Mr. WYTHE reported, from the committee appointed, such
amendments to the proposed Constitution of government for the
United States as were by them deemed necessary to be recommended to
the consideration of the Congress which shall first assemble under
the said Constitution, to be acted upon according to the mode
prescribed in the 5th article thereof; and he read the same in his
place, and afterwards delivered them in at the clerk's table, where
the same were again read, and are asfollows: —
"That there be a declaration or bill of rights asserting, and
securing from encroachment, the essential and unalienable rights of
the people, in some such manner as the following: —
- "1st. That there are certain natural rights, of which men,
when they form a social compact, cannot deprive or divest their
posterity; among which are the enjoyment of life and liberty,
with the means of acquiring, possessing, and protecting
property, and pursuing and obtaining happiness and safety.
- "2d. That all power is naturally invested in, and
consequently de, rived from, the people; that magistrates
therefore are their trustees and agents, at all times
amenable to them.
- "3d. That government ought to be instituted for the common
benefit, protection, and security of the people; and that the
doctrine of non-resistance against arbitrary power and
oppression is absurd, slavish, and destructive to the good and
happiness of mankind.
- "4th. That no man or set of men are entitled to separate or
exclusive public emoluments or privileges from the community,
but in consideration of public services, which not being
descendible, neither ought the offices of magistrate,
legislator, or judge, or any other public office, to be
hereditary.
- "5th. That the legislative, executive, and judicial powers
of government {658} should be separate and distinct; and, that
the members of the two first may be restrained from oppression
by feeling and participating the public burdens, they should, at
fixed periods, be reduced to a private station, return into the
mass of the people, and the vacancies be supplied by certain and
regular elections, in which all or any part of the former
members to be eligible or ineligible, as the rules of the
Constitution of government, and the laws, shall direct.

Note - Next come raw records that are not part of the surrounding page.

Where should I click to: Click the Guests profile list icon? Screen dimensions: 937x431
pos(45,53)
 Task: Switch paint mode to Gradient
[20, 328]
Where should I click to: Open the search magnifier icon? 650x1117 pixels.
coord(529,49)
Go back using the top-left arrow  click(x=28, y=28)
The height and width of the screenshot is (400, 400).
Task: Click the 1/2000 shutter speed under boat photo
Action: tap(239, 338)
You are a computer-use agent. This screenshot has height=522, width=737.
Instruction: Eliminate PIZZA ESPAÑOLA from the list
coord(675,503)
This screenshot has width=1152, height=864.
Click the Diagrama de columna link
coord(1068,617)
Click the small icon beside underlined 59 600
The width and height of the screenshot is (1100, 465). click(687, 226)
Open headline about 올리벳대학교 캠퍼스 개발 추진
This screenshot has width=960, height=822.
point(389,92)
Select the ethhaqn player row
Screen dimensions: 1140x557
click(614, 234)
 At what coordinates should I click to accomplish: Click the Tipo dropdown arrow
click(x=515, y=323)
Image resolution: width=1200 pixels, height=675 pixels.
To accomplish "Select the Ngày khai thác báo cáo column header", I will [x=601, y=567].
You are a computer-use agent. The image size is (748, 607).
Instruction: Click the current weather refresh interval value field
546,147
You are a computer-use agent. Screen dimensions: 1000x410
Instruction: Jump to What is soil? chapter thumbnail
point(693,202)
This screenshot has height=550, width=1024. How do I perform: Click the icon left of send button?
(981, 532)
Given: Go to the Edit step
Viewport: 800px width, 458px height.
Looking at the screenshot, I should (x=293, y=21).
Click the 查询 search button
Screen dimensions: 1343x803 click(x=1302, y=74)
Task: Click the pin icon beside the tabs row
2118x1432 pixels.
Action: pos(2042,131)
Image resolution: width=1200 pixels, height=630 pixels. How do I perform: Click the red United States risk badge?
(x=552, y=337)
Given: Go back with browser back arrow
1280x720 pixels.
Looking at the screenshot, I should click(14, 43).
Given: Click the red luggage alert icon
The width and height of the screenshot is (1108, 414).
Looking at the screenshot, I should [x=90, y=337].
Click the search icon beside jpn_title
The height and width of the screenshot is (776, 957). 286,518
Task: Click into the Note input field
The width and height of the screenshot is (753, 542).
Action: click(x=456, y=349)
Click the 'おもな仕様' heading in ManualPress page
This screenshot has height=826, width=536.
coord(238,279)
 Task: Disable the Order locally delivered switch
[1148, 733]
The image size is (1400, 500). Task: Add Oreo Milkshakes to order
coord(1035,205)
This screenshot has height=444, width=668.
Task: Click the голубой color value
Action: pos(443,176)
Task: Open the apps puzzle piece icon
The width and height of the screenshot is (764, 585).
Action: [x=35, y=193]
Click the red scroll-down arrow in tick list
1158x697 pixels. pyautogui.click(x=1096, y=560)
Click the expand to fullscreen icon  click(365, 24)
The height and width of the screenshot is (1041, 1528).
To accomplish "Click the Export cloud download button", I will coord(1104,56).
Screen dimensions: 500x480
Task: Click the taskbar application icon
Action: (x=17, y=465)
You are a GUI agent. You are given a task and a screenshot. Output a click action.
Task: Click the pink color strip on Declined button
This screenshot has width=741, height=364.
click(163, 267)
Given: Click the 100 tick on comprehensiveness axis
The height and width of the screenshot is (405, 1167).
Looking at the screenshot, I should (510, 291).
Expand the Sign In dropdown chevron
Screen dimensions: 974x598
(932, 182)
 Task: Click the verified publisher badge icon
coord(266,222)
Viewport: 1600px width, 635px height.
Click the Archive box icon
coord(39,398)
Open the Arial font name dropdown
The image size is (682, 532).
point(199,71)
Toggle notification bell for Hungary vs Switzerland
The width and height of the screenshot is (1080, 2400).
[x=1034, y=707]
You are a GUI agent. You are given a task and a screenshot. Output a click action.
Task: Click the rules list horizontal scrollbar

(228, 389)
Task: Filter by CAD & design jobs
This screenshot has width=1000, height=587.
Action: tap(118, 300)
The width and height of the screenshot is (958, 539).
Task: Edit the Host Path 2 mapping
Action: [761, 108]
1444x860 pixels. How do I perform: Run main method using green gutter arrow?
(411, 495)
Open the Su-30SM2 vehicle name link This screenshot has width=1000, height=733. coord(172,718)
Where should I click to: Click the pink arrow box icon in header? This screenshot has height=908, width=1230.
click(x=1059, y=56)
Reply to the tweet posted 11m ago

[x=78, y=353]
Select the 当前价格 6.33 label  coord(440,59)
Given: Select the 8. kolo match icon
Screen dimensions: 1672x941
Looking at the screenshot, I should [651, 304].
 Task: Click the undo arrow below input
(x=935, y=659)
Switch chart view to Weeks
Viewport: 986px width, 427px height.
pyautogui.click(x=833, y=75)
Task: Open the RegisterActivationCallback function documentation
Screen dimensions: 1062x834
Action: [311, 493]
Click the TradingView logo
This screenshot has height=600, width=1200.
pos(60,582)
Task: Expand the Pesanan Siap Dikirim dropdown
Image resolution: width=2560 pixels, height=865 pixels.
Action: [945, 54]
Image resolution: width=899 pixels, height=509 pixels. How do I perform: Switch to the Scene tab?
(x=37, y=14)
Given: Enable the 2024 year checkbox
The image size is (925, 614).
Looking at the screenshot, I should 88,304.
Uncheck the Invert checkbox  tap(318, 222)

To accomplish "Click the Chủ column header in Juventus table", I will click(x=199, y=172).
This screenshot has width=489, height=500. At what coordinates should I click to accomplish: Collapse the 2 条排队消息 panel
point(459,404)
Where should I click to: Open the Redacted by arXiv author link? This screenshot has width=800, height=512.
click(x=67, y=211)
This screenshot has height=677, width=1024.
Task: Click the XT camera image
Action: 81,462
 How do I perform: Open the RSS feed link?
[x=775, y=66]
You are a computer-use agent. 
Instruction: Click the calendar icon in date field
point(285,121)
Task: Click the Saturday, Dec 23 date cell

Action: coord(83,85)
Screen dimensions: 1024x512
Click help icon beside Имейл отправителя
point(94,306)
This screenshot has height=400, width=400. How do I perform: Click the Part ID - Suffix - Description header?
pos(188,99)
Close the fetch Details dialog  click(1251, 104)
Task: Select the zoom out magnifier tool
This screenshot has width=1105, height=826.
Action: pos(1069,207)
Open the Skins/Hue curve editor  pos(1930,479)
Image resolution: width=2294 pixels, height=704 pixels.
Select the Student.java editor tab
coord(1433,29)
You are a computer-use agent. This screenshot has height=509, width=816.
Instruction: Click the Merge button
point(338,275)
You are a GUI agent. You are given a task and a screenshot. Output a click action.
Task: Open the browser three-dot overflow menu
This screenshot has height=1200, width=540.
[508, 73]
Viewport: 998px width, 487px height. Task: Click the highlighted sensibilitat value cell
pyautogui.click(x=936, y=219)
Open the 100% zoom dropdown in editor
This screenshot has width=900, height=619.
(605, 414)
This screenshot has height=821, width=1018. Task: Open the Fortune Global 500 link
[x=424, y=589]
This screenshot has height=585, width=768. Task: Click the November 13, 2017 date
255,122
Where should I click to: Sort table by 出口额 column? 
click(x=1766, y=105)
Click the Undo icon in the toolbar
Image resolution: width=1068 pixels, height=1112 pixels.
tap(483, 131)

- "6th. That the elections of representatives in the
legislature ought to be free and frequent, and all men having
sufficient evidence of permanent common interest with, and
attachment to, the community, ought to have the right of
suffrage; and no aid, charge, tax, or fee, can be set, rated, or
levied, upon the people without their own consent, or that of
their representatives, so elected; nor can they be bound by any
law to which they have not, in like manner, assented, for the
public good.
- "7th. That all power of suspending laws, or the execution of
laws, by any authority, without the consent of the
representatives of the people in the legislature, is injurious
to their rights, and ought not to be exercised.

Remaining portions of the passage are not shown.